Over the last thirty years, it has become evident that the curse of dimensionality extends across global challenges from climate change and threats to biodiversity, to increasing disparities and insularity among social groups. To improve causal understanding requires lowering the dimension of these complex processes. This in turn requires experiential knowledge across many disciplines and thus expanded definitions of relevant research foci and methods.3 Public health has partially addressed this through a renewed commitment to investigating health outcomes as parts of socio-ecologic systems, a return to the holistic roots of the field in the nineteenth and early twentieth centuries.4,5

Delving into the health impacts of the systems involved in climate change6 or social disparities,7 public health researchers are trying to confront causal tangles not easily solved using conventional analytical approaches such as simple linear or logistic regression models. Identifying major risk factors for disease can lead to misleading results when studying large numbers of variables interacting at multiple social, spatial, and temporal scales.811 In the case of epidemiology, in particular, the risk factor approach has been critically evaluated in discussions of “black box” epidemiology.12 There have been subsequent calls for multi-level analysis,13 more sophisticated analysis of causal webs,14 and the need to move away from proximate (individual) and toward ultimate (socio-ecologic) causes of disease.15

Since the late 1990s, therefore, public-health methodologists have been evaluating how researchers move between population samples, joint distributions of variables, and the “data-generating mechanisms”1 that underlie them. Arguably their most important insight is that, beyond the confines of strict experimental control, causal inference must proceed from prior assumptions or beliefs about data-generating mechanisms.16,17 These causal assumptions, unlike associational assumptions, are fundamentally untestable; their validity hinges on the researcher’s ability to identify and accurately map the true data-generating mechanism underlying a distribution of interest.1

Much of the early causal inference literature, however, created its evidence only within an experimental paradigm. Some recent discussions of causal inference have called for broader types of evidence to describe data-generating mechanisms: Schwartz et al.18 (see also Kaufman19), for example, criticized the excessive attention on intervention designs as the only legitimate form of causal exploration, and Krieger and Davey-Smith called for “different strands of evidence produced by myriad methods.”20

We propose that field research iterating cycles of observation and mechanistic modeling represents a useful approach to explore and evaluate candidate data-generating mechanisms. Participant observation is especially appropriate when modeling human behavioral influences on disease. Other kinds of observation related to physical or natural processes (e.g., rainfall patterns, soil composition, and animal behavior) along with mechanistic modeling can reveal the relevant causal dynamics of non-human or non-behavioral influences on disease. This is precisely the experiential knowledge that Pearl promotes as essential for causal inference. For the purposes of this commentary, we focus on participant observation of social processes to illustrate our ideas about how to link observed associations to theories about causality.

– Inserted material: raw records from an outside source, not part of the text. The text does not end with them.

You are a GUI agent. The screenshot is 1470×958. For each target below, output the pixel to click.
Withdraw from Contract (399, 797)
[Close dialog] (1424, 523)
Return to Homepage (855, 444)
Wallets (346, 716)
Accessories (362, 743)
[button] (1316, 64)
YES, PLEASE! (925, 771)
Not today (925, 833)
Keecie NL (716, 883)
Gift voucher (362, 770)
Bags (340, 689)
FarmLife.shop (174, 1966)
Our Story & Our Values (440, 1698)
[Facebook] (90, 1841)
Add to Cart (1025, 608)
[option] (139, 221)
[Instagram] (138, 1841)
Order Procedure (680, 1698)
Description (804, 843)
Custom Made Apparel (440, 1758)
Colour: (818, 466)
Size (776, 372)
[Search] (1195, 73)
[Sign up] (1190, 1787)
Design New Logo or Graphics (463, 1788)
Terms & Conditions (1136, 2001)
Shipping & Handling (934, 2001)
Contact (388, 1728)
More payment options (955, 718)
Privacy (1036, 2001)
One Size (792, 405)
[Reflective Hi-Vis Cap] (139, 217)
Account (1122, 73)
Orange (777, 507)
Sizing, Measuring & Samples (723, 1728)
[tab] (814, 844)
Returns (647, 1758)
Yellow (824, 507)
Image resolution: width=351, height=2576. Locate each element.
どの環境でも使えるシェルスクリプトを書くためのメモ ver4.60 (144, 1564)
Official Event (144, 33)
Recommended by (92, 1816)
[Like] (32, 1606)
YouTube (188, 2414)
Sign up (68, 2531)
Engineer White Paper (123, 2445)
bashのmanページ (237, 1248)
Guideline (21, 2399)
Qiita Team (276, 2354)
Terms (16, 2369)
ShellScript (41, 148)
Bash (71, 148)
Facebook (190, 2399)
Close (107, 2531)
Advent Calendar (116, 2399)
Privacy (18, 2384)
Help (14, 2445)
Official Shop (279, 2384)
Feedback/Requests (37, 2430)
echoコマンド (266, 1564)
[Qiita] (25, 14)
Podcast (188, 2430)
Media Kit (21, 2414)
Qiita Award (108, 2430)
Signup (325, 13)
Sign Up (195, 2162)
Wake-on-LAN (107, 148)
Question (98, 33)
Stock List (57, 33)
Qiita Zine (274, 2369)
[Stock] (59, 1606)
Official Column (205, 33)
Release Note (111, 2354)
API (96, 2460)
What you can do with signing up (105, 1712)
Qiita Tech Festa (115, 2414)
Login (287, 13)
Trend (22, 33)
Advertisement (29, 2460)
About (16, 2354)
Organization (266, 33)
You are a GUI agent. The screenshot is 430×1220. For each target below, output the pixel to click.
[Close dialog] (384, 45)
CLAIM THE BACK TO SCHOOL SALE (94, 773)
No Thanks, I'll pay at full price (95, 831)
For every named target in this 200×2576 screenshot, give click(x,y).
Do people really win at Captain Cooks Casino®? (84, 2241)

Participant observation methods are especially important for epidemiologists collecting data in communities (“shoe-leather” studies), but we think that epidemiologists doing secondary analysis of existing data would also benefit from referring to these kinds of data. As we next point out, fundamental elements of this approach were instrumental to the early development of public health, especially in studies of infectious disease.

The power of participant observation

By participant observation, I mean a technique […] of getting data, it seems to me, by subjecting yourself, your own body and your own personality, and your own social situation, to the set of contingencies that play upon a set of individuals […]. So that you are close to them while they are responding to what life does to them. […] To me, that’s the core of observation.

– Erving Goffman21

Modern public health relies heavily on observational evidence gathered in the field. Researchers collecting community level data spend substantial amounts of time in the communities they study in order to identify and interact with key informants, conduct focus groups, administer surveys to carefully selected samples of individuals, and measure predefined variables. They may also collect relevant information in an informal way as they are repeatedly exposed to and share in the details of daily community life. Although unconstrained experiential observation of this sort is seldom included as an explicit aim of modern public-health fieldwork, when carried out intensively it can enrich the static snapshots of system states produced through standard observational techniques. It can stimulate and guide intuition and creativity—whose role in epidemiology was recently highlighted in this journal22—and ultimately facilitate causal inference.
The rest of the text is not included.